* **Exercise**: Write out exactly the lines from the one that contains "Task: Share the transaction details" down to the last line of the material below, keeping both ends and omitting pictures.

*** Exercise material Section Begins ***

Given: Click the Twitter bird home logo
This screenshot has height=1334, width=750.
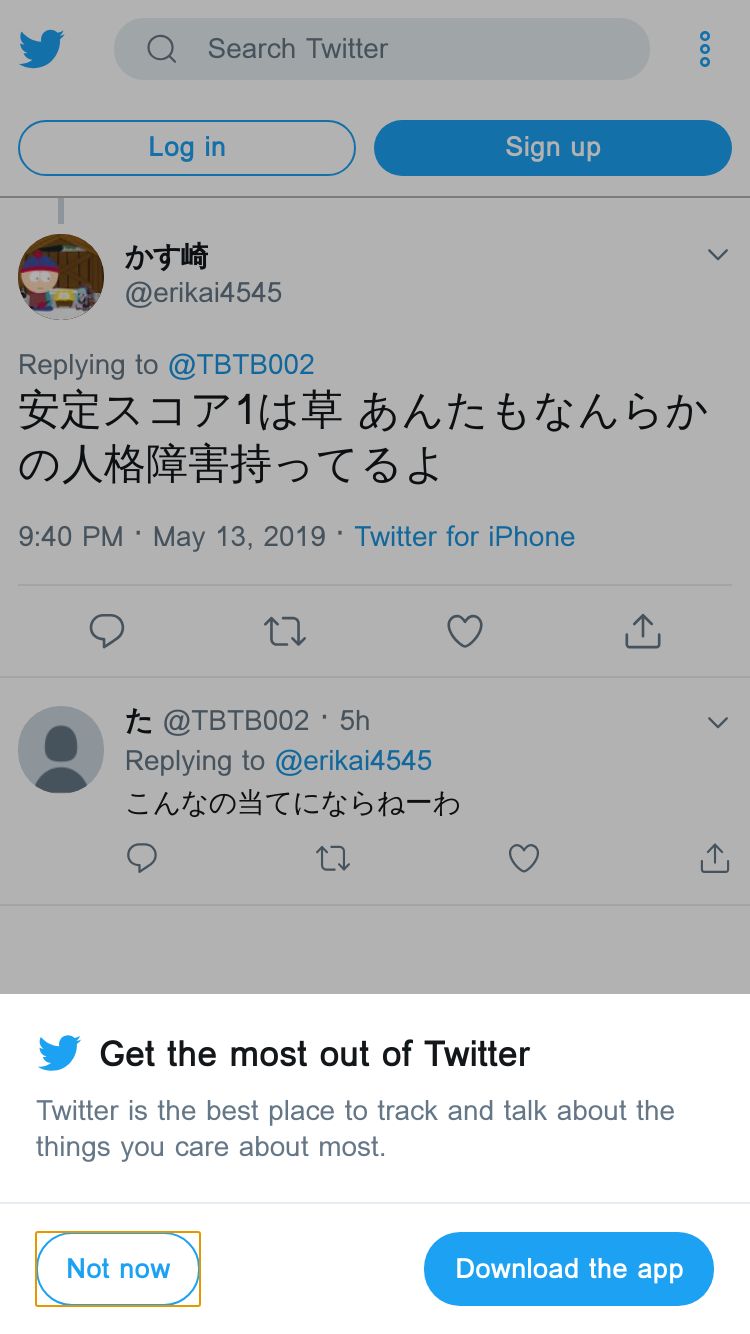Looking at the screenshot, I should point(41,48).
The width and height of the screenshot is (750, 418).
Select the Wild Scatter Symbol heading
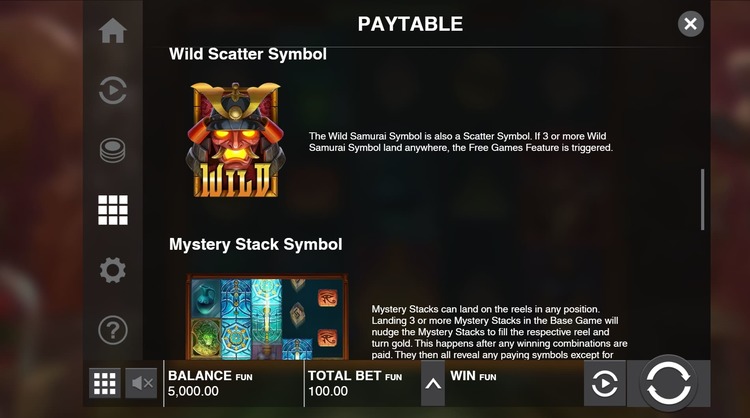(248, 54)
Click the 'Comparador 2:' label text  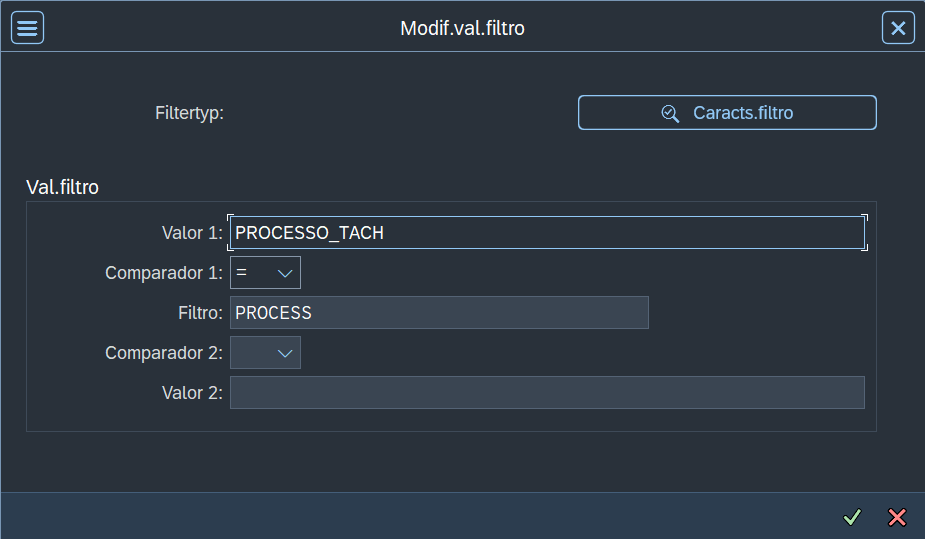[x=164, y=353]
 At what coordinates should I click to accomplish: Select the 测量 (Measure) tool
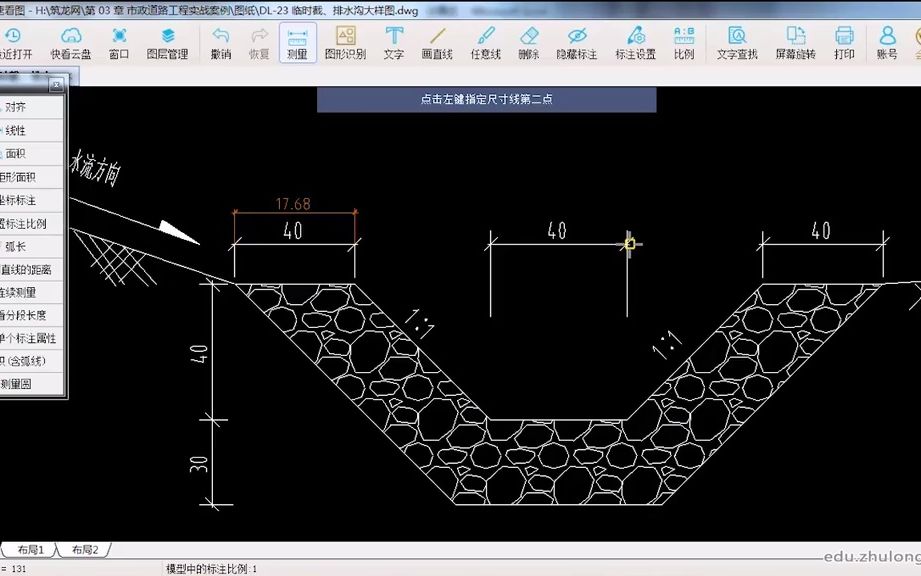click(x=297, y=42)
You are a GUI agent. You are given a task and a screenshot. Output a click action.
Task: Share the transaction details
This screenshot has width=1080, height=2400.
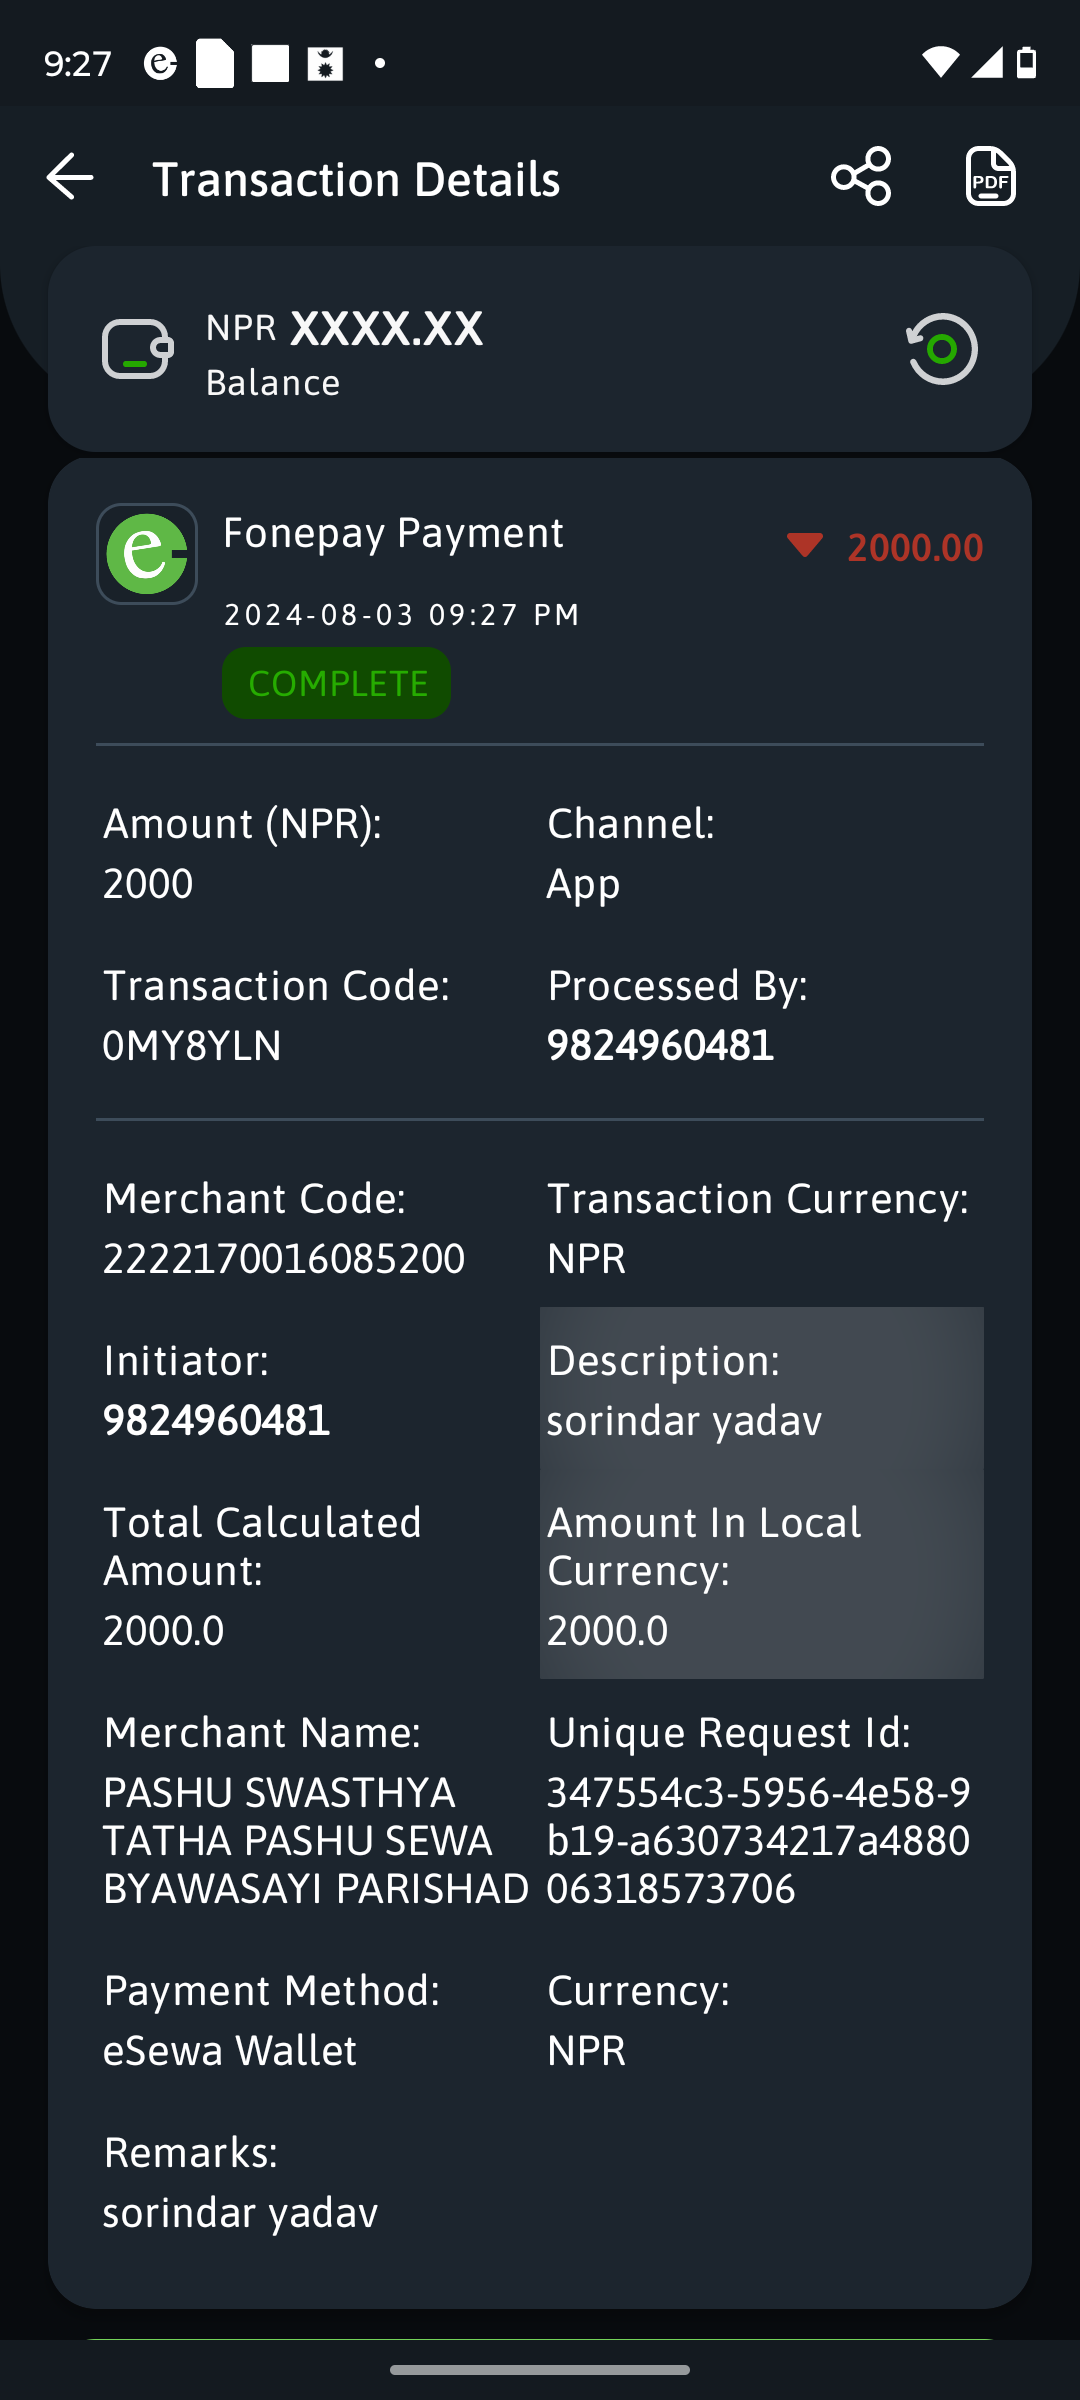[861, 177]
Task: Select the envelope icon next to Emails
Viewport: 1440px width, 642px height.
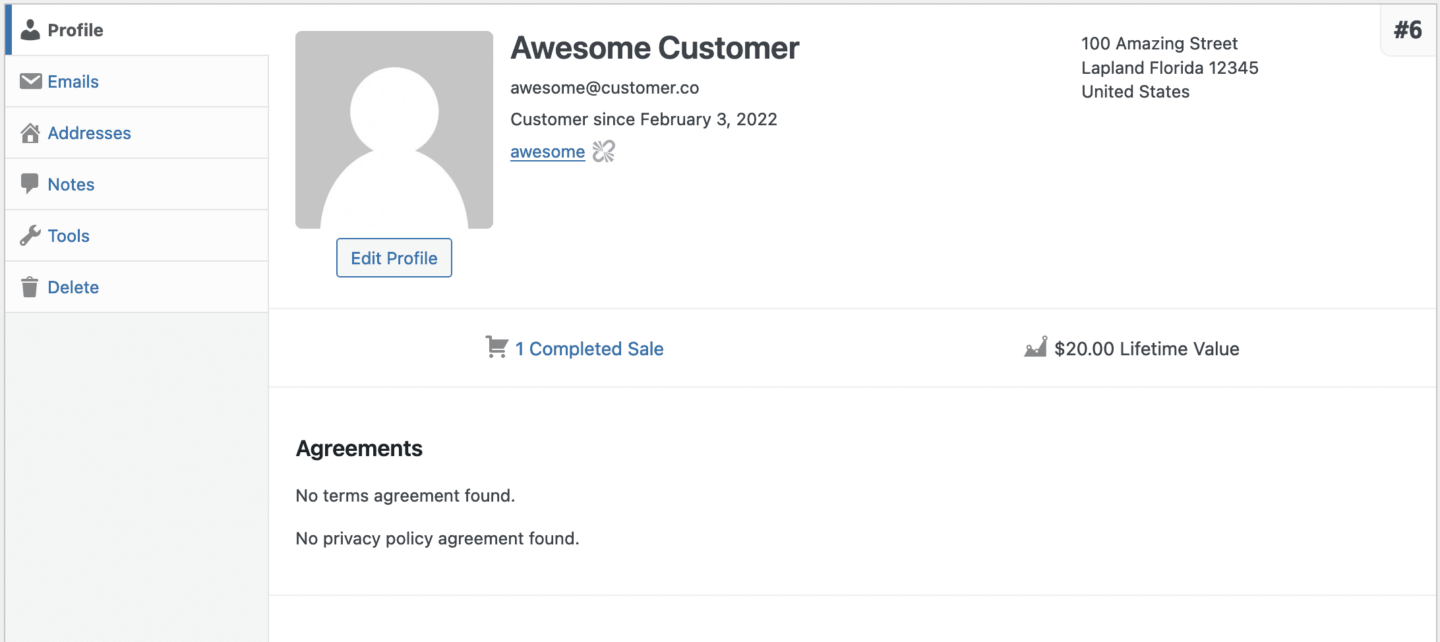Action: pos(29,81)
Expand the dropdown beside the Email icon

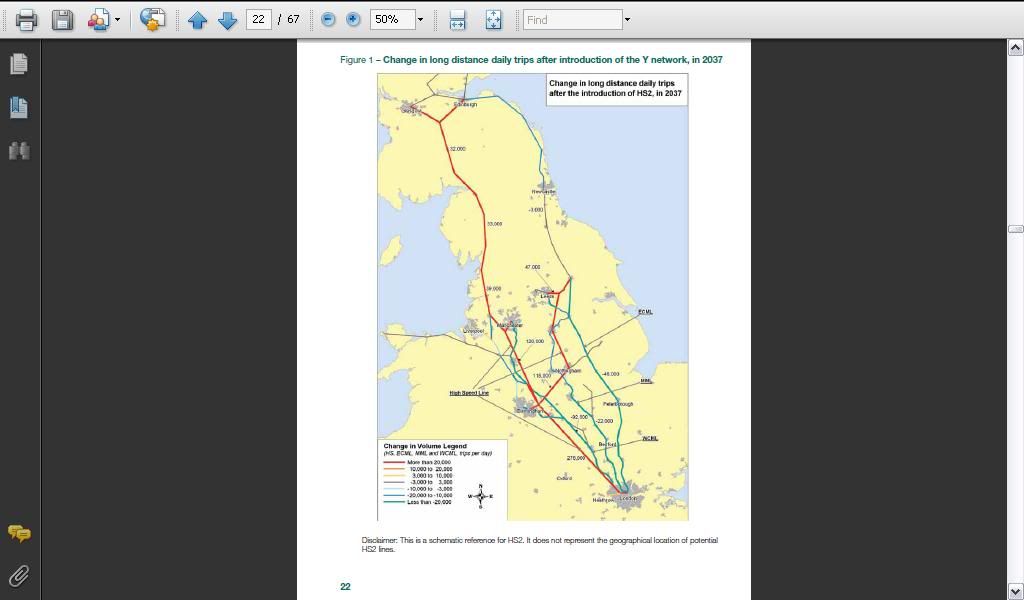point(116,19)
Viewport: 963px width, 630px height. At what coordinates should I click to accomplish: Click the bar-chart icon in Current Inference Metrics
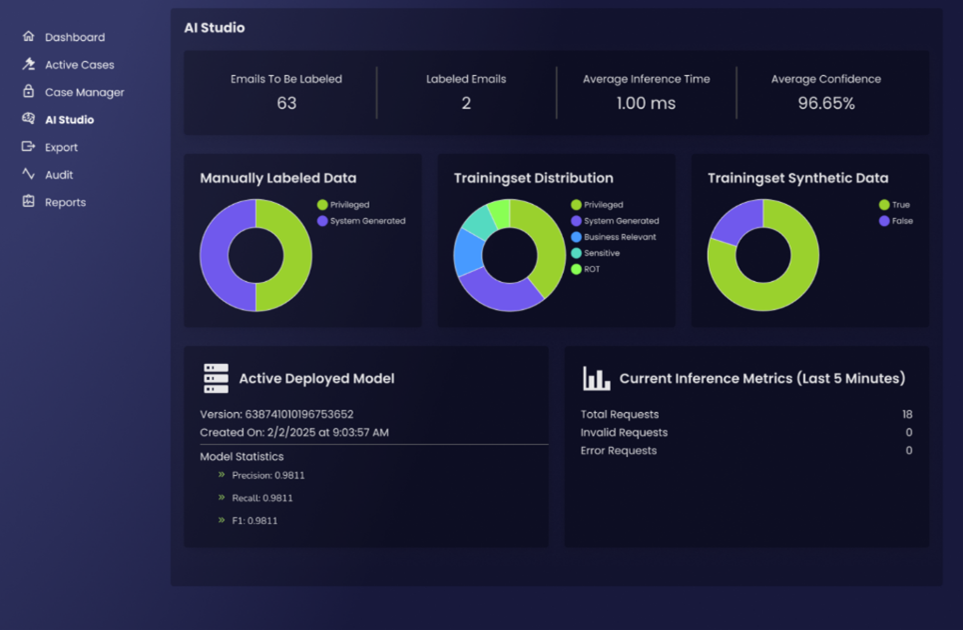pyautogui.click(x=595, y=377)
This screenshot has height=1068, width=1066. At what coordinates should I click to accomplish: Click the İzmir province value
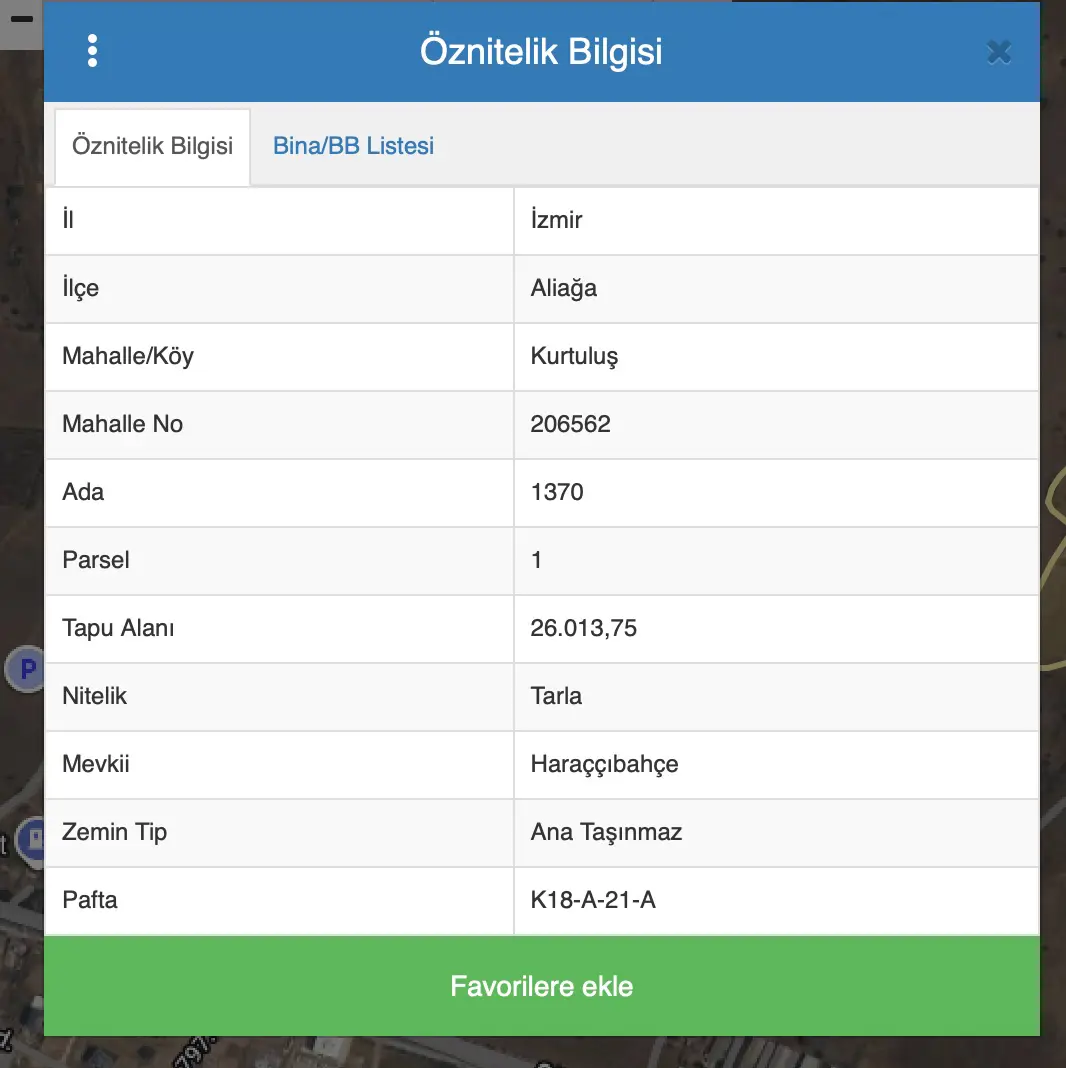click(556, 219)
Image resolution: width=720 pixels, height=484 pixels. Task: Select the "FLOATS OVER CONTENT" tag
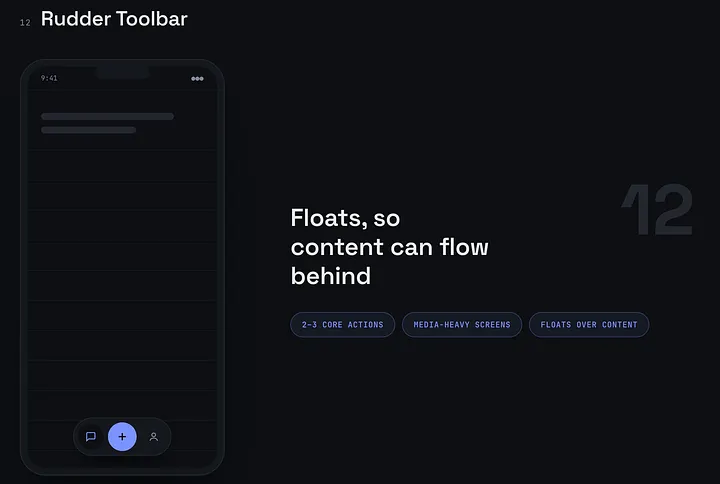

*** Exercise material Section Ends ***

* **Exercise output**:
Task: Share the transaction details
This screenshot has width=1080, height=2400.
[861, 177]
Task: Select the envelope icon next to Emails
Viewport: 1440px width, 642px height.
Action: pos(29,81)
Expand the dropdown beside the Email icon

point(116,19)
Viewport: 963px width, 630px height. At what coordinates should I click to accomplish: Click the bar-chart icon in Current Inference Metrics
pyautogui.click(x=595, y=377)
This screenshot has height=1068, width=1066. At what coordinates should I click to accomplish: Click the İzmir province value
click(556, 219)
Image resolution: width=720 pixels, height=484 pixels. Task: Select the "FLOATS OVER CONTENT" tag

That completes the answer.